Joueurs
de Marie Monge
Quinzaine des Réalisateurs







L’homme fatal

Lorsqu'Ella (Stacy Martin) rencontre Abel (Tahar Rahim), sa vie bascule. Dans le sillage de cet amant insaisissable, la jeune fille va découvrir le Paris cosmopolite et souterrain des cercles de jeux, où adrénaline et argent règnent. D’abord un pari, leur histoire se transforme en une passion dévorante… Marie Monge a suivi des études de cinéma à l’Université de la Sorbonne Nouvelle à Paris avant de réaliser plusieurs courts métrages dont Marseille la nuit, nommé aux César en 2014. Il n’est jamais agréable de faire la fine bouche devant le premier long métrage d’une jeune réalisatrice mais rien ne fonctionne dans Joueurs. L’intention est certes louable, qui est d’établir le parallèle entre l’addiction au jeu et la pensée pour un amour obsessionnel, tout en inversant les rôles masculin et féminin dans la caractérisation de la figure fatale. « En écriture, on se disait qu’Abel serait la femme fatale du film. Vous voyez ces personnages doux et vénéneux, désarmants, qu’on a envie de protéger de sauver d’eux-mêmes ? Dans le film noir, ce sont souvent des femmes, et l’homme va vers elles en pensant qu’il sera assez fort pour les sauver, précipitant sa chute. L’idée était d’inverser les rôles » (extrait du dossier de presse). Le problème est que le procédé a déjà été utilisé au cinéma. Il suffit de penser aux personnages de Farley Granger dans Senso ou, à un degré différent, Jean-Paul Belmondo dans À bout de souffle. Et la comparaison n’est pas à l’avantage de Marie Monge. Une autre référence vient aussi à l’esprit : Vincent Cassel qui pourrissait l’existence d’Emmanuelle Bercot dans Mon Roi. Sans manquer de respect à ces réalisatrices, il n’est pas superflu d’affirmer que Marie Monge, tout comme Maïwenn, signe un scénario de roman-photo, avec situations tellement téléphonées que le spectateur a toujours une longueur d’avance sur Ella :

on a compris dès la seconde séquence qu’Abel est un salaud intégral prêt à tout pour la dépouiller de sa fortune afin de satisfaire sa passion pour le jeu et régler ses dettes.
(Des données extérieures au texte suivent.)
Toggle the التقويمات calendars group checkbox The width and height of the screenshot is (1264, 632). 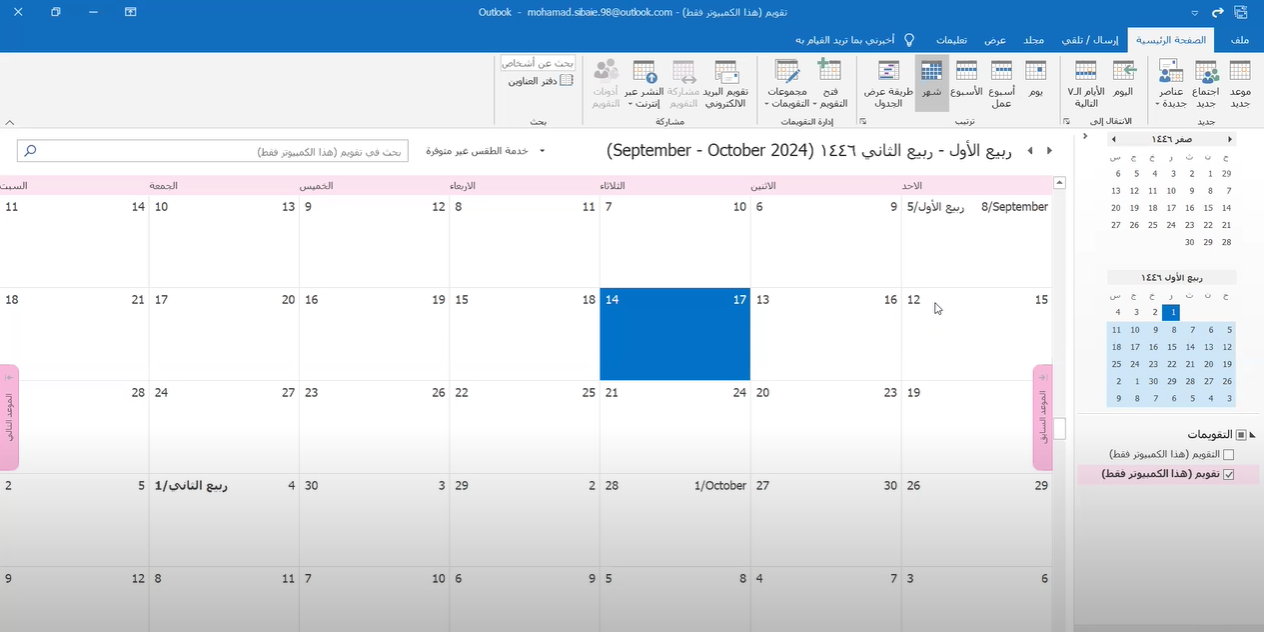point(1241,435)

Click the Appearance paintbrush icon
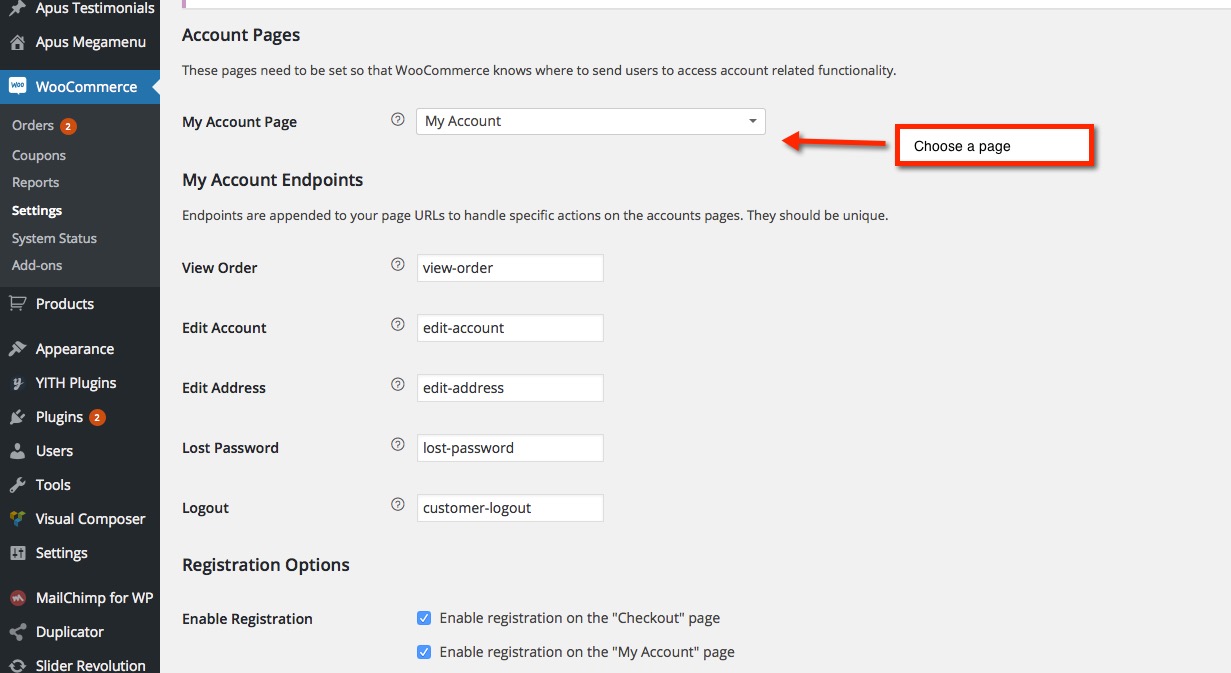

L’exposition était pourtant prometteuse, qui laissait présager une subtile comédie romantique et policière, dans la lignée de classiques comme Haute pègre d’Ernst Lubitsch ou de réussites mineures mais charmantes (La Bonne année de Claude Lelouch). Mais très vite, le sérieux prend le dessus et le récit s’embourbe dans des grossièretés narratives et des rebondissements foireux, s’achevant en Bonnie and Clyde du pauvre. Quant aux scènes de jeu, elles sont filmées sans tension ni perspective : même le modeste Tricheurs de Barbet Schroeder était plus créatif. Et l’on ne peut même pas souligner la qualité de l’interprétation. Tahar Rahim que l’on a connu si brillant dans Un prophète et autres bons films se contente ici de dévoiler son charmant sourire et de sourciller. Quant à la pauvre Stacey Martin, attachante incarnation d’Anne Wiazemsky dans Le Redoutable, elle est d’une fadeur qui ne permet pas de compenser les faiblesses de son personnage. Tout juste sauvera-t-on quelques plans d’un Paris cosmopolite (celui de Strasbourg Saint-Denis ou du Sentier) et la volonté de faire provenir la fiction de la rue elle-même. Mais là encore, on est très loin du punch des cinémas d’un Schatzberg ou des frères Satie dont Marie Monge revendique la filiation. On reste donc sur l’impression d’un premier film formaté et sans réel intérêt, loin de l’esprit novateur de la Quinzaine.

Gérard Crespo



 

 


1h45 - France - Scénario : Marie MONGE, Romain COMPINGT, Julien GUETTA - Interprétation : Tahar RAHIM, Stacy MARTIN, Bruno WOLKOWITCH, Karim LEKLOU, Marie DENARDAUD, Jean-Michel CORREIA, Jonathan COUZINIÉ, Caroline PIETTE.